[Work to be completed] Copy the lines from the one containing "Task: Click the Dynex coin logo icon" through the one containing "should pyautogui.click(x=601, y=498).", including both, and keep them unchanged.
───── Record extracts
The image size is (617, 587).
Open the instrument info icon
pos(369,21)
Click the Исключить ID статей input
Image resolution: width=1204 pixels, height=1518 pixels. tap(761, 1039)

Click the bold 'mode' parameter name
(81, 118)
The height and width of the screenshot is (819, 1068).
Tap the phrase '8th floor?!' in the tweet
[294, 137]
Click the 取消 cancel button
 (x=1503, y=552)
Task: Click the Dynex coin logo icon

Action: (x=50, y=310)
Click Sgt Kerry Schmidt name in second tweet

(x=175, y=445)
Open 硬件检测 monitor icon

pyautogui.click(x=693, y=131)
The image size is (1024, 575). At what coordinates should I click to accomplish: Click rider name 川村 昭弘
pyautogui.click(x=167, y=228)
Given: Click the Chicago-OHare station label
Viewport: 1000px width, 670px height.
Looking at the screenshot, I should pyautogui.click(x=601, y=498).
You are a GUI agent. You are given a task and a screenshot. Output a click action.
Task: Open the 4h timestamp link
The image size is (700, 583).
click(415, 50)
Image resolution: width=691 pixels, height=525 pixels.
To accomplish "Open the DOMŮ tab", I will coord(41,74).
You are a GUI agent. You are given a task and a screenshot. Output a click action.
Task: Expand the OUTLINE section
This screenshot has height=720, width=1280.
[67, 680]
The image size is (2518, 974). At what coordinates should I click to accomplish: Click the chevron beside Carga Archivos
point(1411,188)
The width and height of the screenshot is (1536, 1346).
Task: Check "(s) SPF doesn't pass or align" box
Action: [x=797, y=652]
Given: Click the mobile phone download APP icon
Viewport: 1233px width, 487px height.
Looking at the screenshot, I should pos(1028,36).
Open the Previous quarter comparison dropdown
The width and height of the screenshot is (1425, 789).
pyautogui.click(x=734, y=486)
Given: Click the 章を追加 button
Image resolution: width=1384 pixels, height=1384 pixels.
──────────
[Solution to this problem]
Task: Click the Dynex coin logo icon

Action: (x=50, y=310)
Click Sgt Kerry Schmidt name in second tweet

(x=175, y=445)
Open 硬件检测 monitor icon

pyautogui.click(x=693, y=131)
The image size is (1024, 575). At what coordinates should I click to accomplish: Click rider name 川村 昭弘
pyautogui.click(x=167, y=228)
Given: Click the Chicago-OHare station label
Viewport: 1000px width, 670px height.
Looking at the screenshot, I should pyautogui.click(x=601, y=498).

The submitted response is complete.